Remembering the Holocaust: One Woman Recalls Her Experience in Auschwitz

On March 24, 2005, I visited the Museum of Tolerance to see Renee Firestone speaking. Ms. Firestone is a Holocaust survivor who was forced into Auschwitz when he was sixteen years old and was later liberated. internment / death camp for twenty years.

Firestone grew up in Hungary, and lived what he thinks was a financially comfortable life. She and her family were surrounded by rumors that there were Jewish graves. But Firestone continued, “No one in the town believed that the rumors would go away or be false. They believed that Hitler’s rule would last for a very short time, and in the meantime, they would live.” When Firestone asked her father about the stories, he insisted that there was no way they could be accurate and urged her not to worry.

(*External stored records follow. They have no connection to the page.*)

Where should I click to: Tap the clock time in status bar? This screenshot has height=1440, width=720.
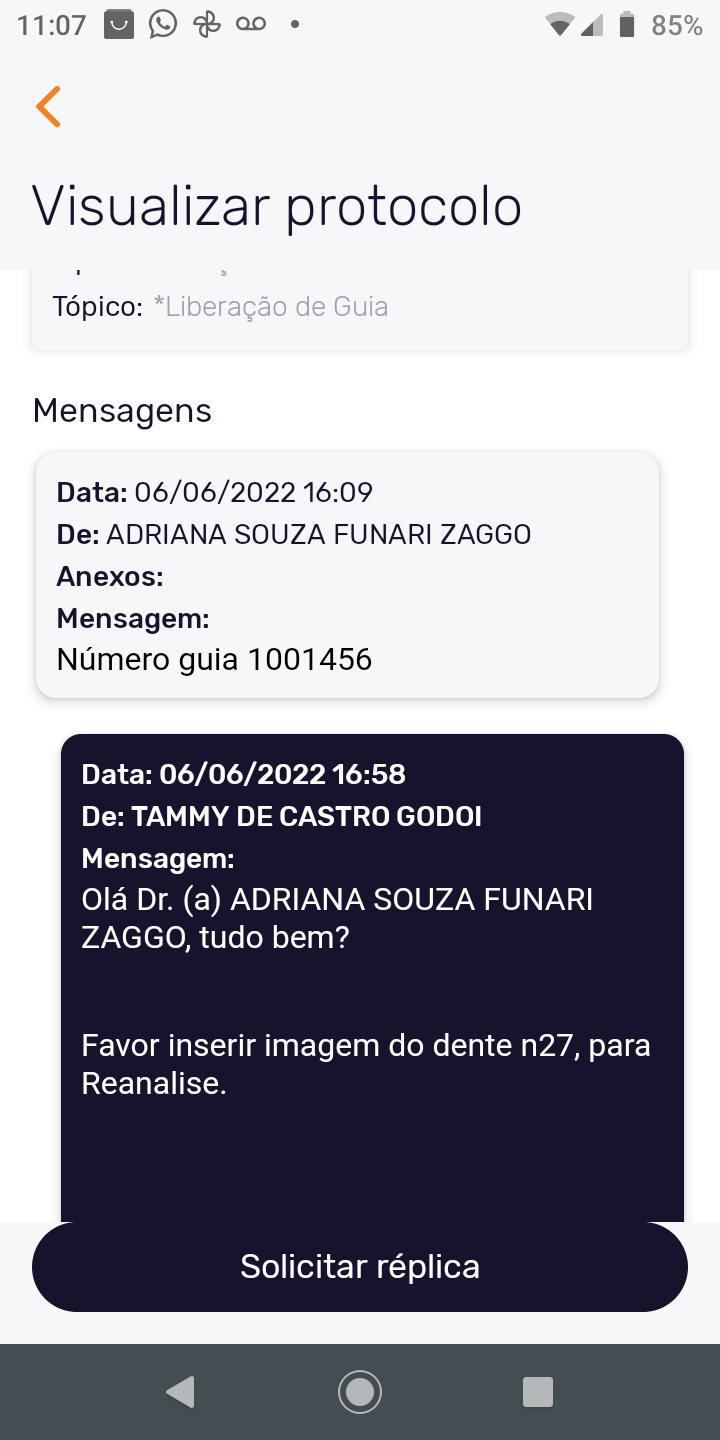click(x=52, y=25)
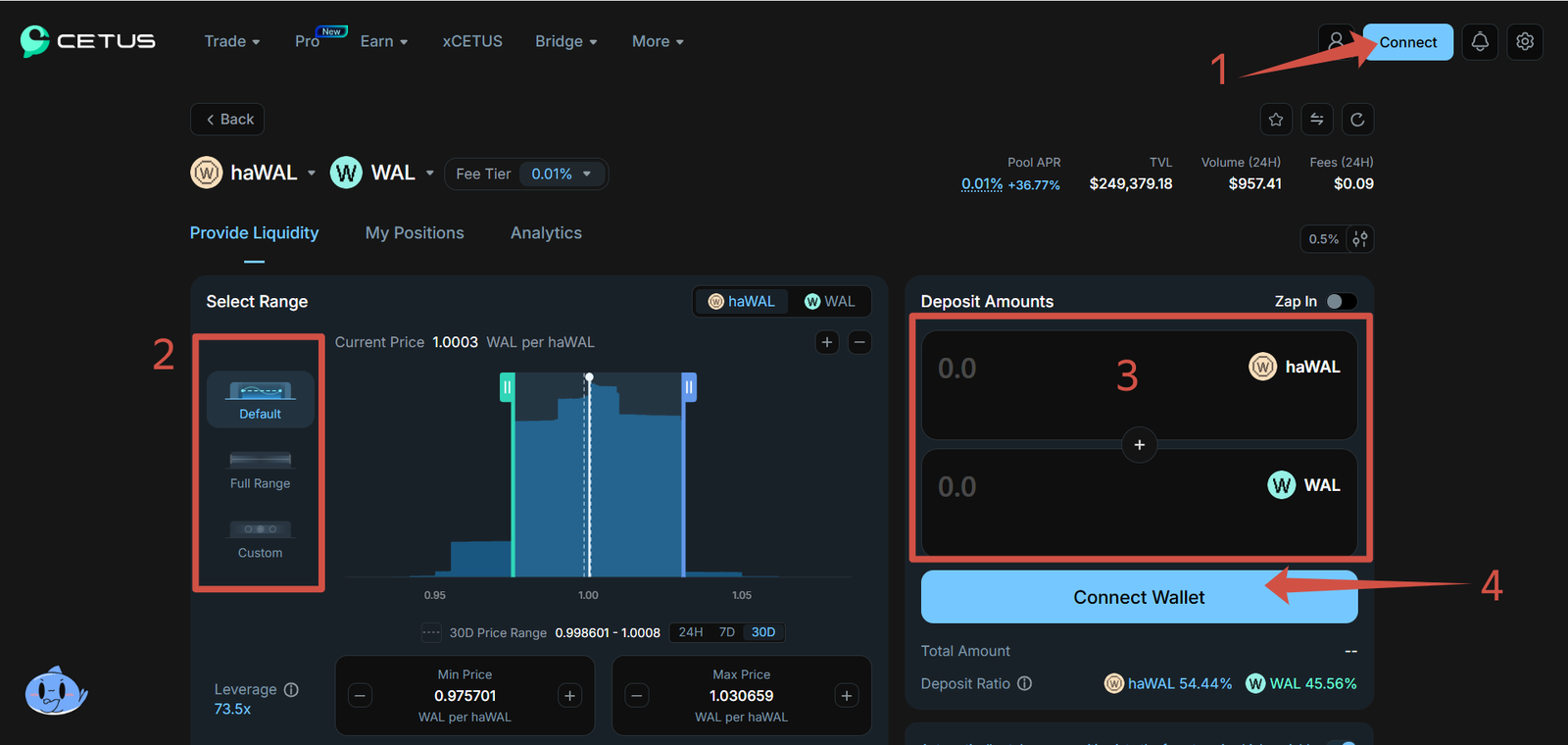Click the swap token order icon
Viewport: 1568px width, 745px height.
tap(1317, 120)
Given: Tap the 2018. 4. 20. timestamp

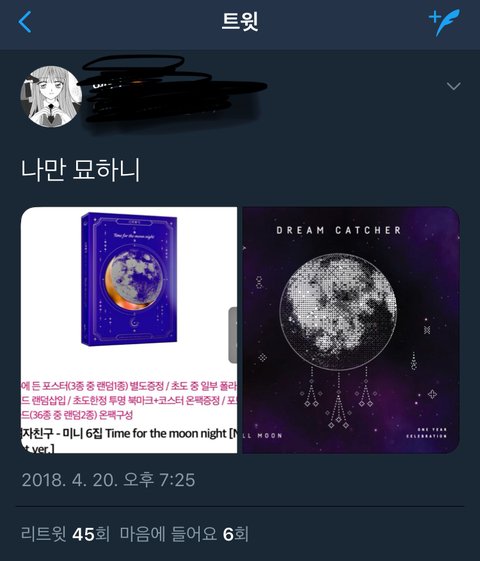Looking at the screenshot, I should pos(108,480).
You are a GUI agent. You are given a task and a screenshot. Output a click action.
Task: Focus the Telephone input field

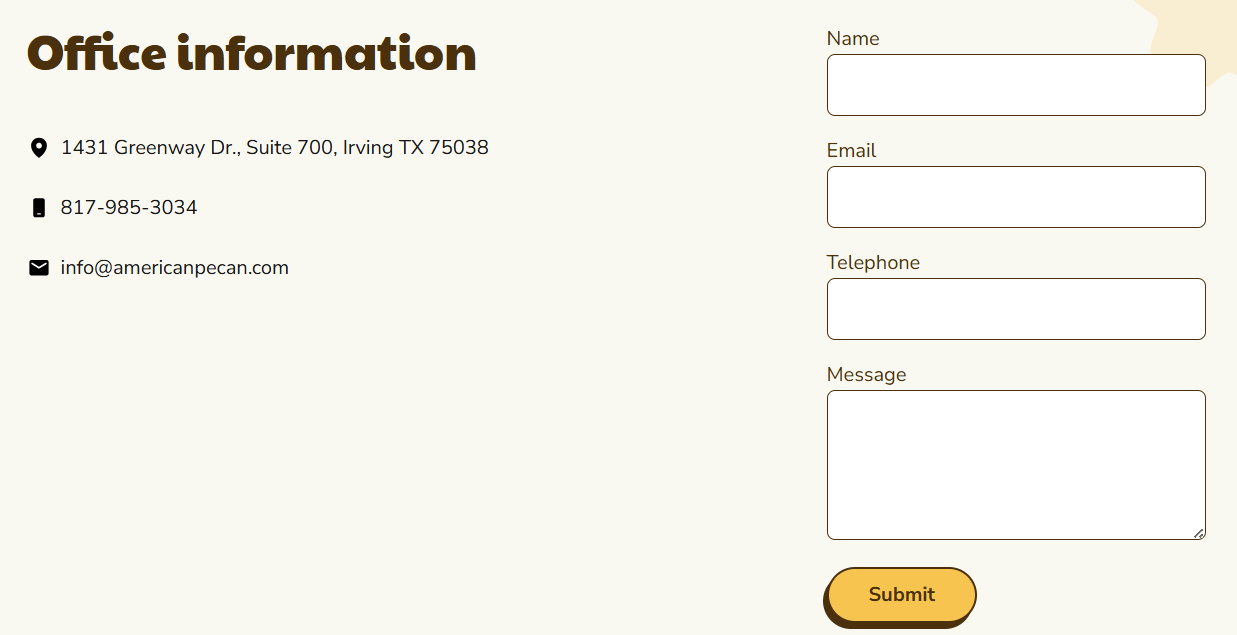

Gradually, however, the situation grew more and more difficult for the Hungarian Jews. Anti-Semitic lies about Jews and their political dominance (when they were less than one percent of the population) were spread throughout the city. Prejudice and discrimination followed. For example, non-Jewish children were allowed to attend schools with non-Jewish children. Jewish parents taught secretly. A more personal example of anti-Semitic discrimination hit the family when Renee Firestone’s father’s business was taken over by him. All he had was so strong.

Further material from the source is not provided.